Although his last steady gig was writing for the Web, Thompson himself was dubious, at least early on, of that ever-growing galaxy of online opinion. “There is a line somewhere between democratizing journalism and every man a journalist,” he told the Atlantic in 1997. “You can’t really believe what you read in the papers anyway, but there is at least some spectrum of reliability.”

080725_taibbi_main
YOUNG GONZ: Rolling Stone reporter (and Phoenix contributor) Matt Taibbi is considered a potential heir to Thompson’s throne.
Craven new world
Reliability. A rich word coming from someone who wrote about Bill Clinton in the 1992 campaign for Rolling Stone, describing the candidate’s behavior at the dinner table thusly: “He grasped the wicker basket of French fries with both hands and buried his face in it, making soft snorting sounds as he rooted around the basket, trying vainly to finish it off.”

Compare that inspired chunk of concocted weirdness to the vanilla questions Jann Wenner tossed Obama earlier this month. “What part of the campaign have you enjoyed the most?” “What have you learned about yourself during the campaign?” “Three books that really inspired you.”

In latter years, Thompson himself repeatedly lobbied to have his name stricken from Rolling Stone’s masthead, and, as New York magazine reported earlier this month, he carped privately that “Jann has reduced RS to a Gap catalogue.” (Wenner’s own oral history, Gonzo: The Life of Hunter S. Thompson, published this past year by Little, Brown, has been criticized by Anita Thompson for giving the impression that “leaving Rolling Stone was the biggest mistake of his life.”)

So what do we make of the fact that one writer who’s increasingly cited as worthy of Thompson’s legacy writes for . . . Rolling Stone?

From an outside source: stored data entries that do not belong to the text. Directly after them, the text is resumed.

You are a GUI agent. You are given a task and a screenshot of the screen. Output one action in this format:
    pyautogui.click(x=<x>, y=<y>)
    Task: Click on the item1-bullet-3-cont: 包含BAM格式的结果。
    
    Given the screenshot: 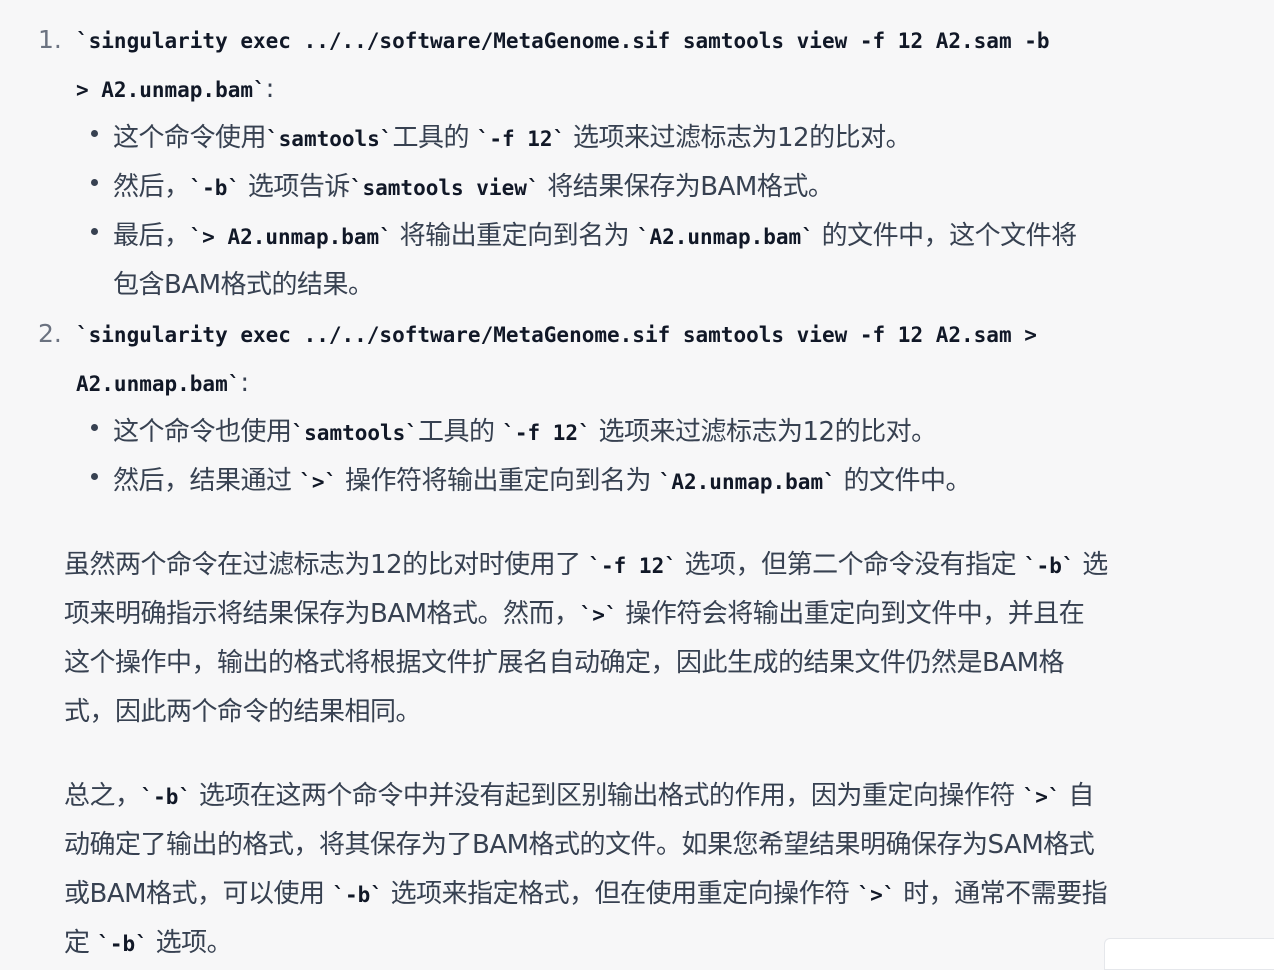 What is the action you would take?
    pyautogui.click(x=244, y=285)
    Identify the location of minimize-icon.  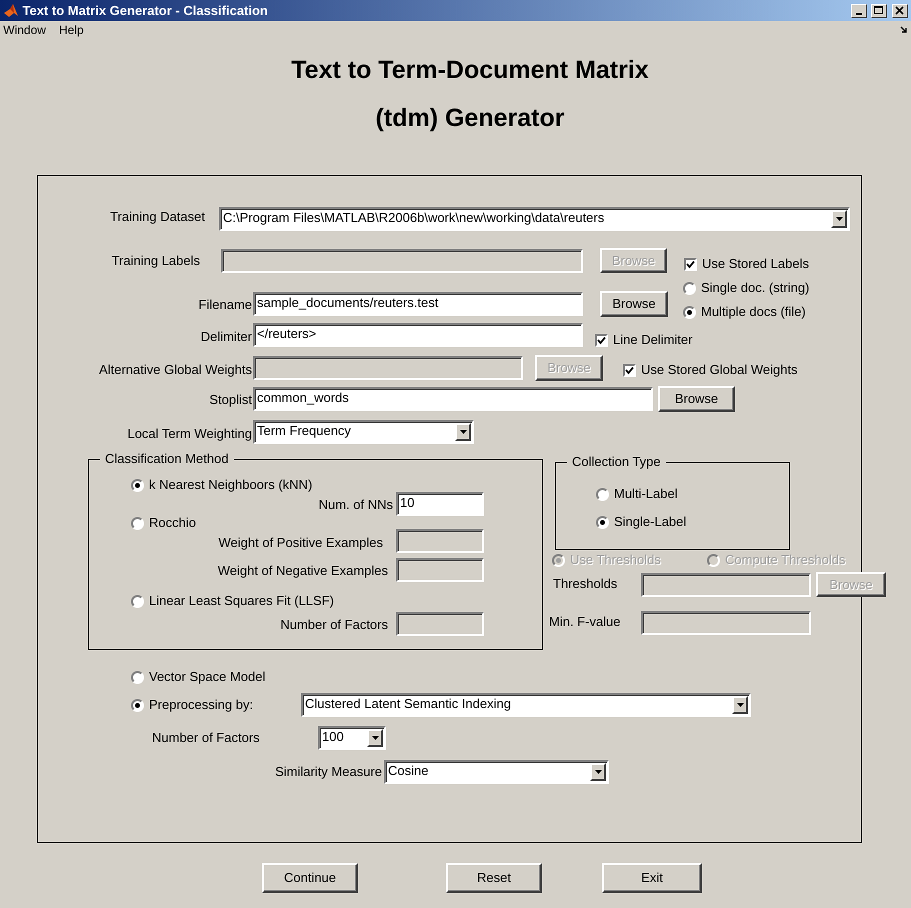
(859, 13).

Political columnist Matt Taibbi — who also writes the Phoenix’s weekly “Sports Blotter” column — has so far authored or co-authored four books. The latest of which, published in May by Spiegel & Grau, bears a title that sounds just like the headline of one of Thompson’s jangled mid-’70s dispatches, The Great Derangement: A Terrifying True Story of War, Politics, and Religion at the Twilight of the American Empire. Beneath it on the cover is a blurb from James Wolcott: “The funniest angry writer and the angriest funny writer since Hunter S. Thompson.”

McKeen, who’s chair of the department of journalism at the University of Florida, says that, “While there are people over the years who’ve pretended to the throne, I don’t think anyone could ever quite attain [Thompson’s] level.” Still, he adds, unprompted, “I do like Matt Taibbi. I like [his collection of 2004 campaign pieces] Spanking the Donkey. In fact, I’m using that as one of the required books in my class this fall.”

Taibbi is embarrassed by all the comparisons. “It sucks,” he says. “It’s not accurate, but I understand it; having the job I have for Rolling Stone, it comes with the territory. Especially since I have a history of being someone who is comic, who writes in the first person, and has a history of taking drugs — and writing about it. It’s obvious I’m going to have those comparisons. It’s something I’ve had to learn to live with.”